BEGIN
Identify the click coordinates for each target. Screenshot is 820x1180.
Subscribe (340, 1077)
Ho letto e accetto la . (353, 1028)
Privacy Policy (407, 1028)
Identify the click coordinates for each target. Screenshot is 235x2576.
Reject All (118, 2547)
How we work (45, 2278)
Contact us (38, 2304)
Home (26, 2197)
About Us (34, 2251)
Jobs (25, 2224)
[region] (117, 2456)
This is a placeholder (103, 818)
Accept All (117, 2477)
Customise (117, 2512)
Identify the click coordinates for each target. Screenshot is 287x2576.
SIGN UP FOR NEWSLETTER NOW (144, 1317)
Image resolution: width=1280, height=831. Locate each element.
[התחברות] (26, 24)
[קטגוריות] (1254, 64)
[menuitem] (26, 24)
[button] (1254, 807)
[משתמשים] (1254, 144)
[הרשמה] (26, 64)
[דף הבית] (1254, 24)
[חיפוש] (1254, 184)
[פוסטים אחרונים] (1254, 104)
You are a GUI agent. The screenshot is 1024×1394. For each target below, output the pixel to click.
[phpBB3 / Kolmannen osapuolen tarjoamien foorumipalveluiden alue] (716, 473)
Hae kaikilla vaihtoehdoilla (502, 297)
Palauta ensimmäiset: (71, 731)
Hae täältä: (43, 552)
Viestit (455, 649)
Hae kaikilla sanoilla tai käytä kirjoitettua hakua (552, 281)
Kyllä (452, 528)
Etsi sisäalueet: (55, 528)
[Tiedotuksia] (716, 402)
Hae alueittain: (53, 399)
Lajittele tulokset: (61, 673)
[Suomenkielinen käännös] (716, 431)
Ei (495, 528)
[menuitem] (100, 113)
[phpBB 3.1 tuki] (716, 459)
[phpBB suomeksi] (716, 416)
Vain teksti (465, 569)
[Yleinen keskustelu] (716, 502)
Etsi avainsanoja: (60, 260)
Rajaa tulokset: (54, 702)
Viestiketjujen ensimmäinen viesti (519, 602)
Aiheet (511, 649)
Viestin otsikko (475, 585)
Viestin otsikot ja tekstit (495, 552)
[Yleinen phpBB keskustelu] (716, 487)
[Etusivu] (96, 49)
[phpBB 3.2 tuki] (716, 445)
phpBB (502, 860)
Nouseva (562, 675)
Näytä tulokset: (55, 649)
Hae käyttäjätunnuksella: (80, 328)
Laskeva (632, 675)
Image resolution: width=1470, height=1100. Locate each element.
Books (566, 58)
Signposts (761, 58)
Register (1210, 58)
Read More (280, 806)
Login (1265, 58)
END
**Task requirements**
The entries above need to be transcribed with no differences at all.

**Task solution**
Identify the click coordinates for each target. Screenshot is 820x1180.
Subscribe (340, 1077)
Ho letto e accetto la . (353, 1028)
Privacy Policy (407, 1028)
Identify the click coordinates for each target. Screenshot is 235x2576.
Reject All (118, 2547)
How we work (45, 2278)
Contact us (38, 2304)
Home (26, 2197)
About Us (34, 2251)
Jobs (25, 2224)
[region] (117, 2456)
This is a placeholder (103, 818)
Accept All (117, 2477)
Customise (117, 2512)
Identify the click coordinates for each target. Screenshot is 287x2576.
SIGN UP FOR NEWSLETTER NOW (144, 1317)
Image resolution: width=1280, height=831. Locate each element.
[התחברות] (26, 24)
[קטגוריות] (1254, 64)
[menuitem] (26, 24)
[button] (1254, 807)
[משתמשים] (1254, 144)
[הרשמה] (26, 64)
[דף הבית] (1254, 24)
[חיפוש] (1254, 184)
[פוסטים אחרונים] (1254, 104)
You are a GUI agent. The screenshot is 1024×1394. For each target below, output the pixel to click.
[phpBB3 / Kolmannen osapuolen tarjoamien foorumipalveluiden alue] (716, 473)
Hae kaikilla vaihtoehdoilla (502, 297)
Palauta ensimmäiset: (71, 731)
Hae täältä: (43, 552)
Viestit (455, 649)
Hae kaikilla sanoilla tai käytä kirjoitettua hakua (552, 281)
Kyllä (452, 528)
Etsi sisäalueet: (55, 528)
[Tiedotuksia] (716, 402)
Hae alueittain: (53, 399)
Lajittele tulokset: (61, 673)
[Suomenkielinen käännös] (716, 431)
Ei (495, 528)
[menuitem] (100, 113)
[phpBB 3.1 tuki] (716, 459)
[phpBB suomeksi] (716, 416)
Vain teksti (465, 569)
[Yleinen keskustelu] (716, 502)
Etsi avainsanoja: (60, 260)
Rajaa tulokset: (54, 702)
Viestiketjujen ensimmäinen viesti (519, 602)
Aiheet (511, 649)
Viestin otsikko (475, 585)
Viestin otsikot ja tekstit (495, 552)
[Yleinen phpBB keskustelu] (716, 487)
[Etusivu] (96, 49)
[phpBB 3.2 tuki] (716, 445)
phpBB (502, 860)
Nouseva (562, 675)
Näytä tulokset: (55, 649)
Hae käyttäjätunnuksella: (80, 328)
Laskeva (632, 675)
Image resolution: width=1470, height=1100. Locate each element.
Books (566, 58)
Signposts (761, 58)
Register (1210, 58)
Read More (280, 806)
Login (1265, 58)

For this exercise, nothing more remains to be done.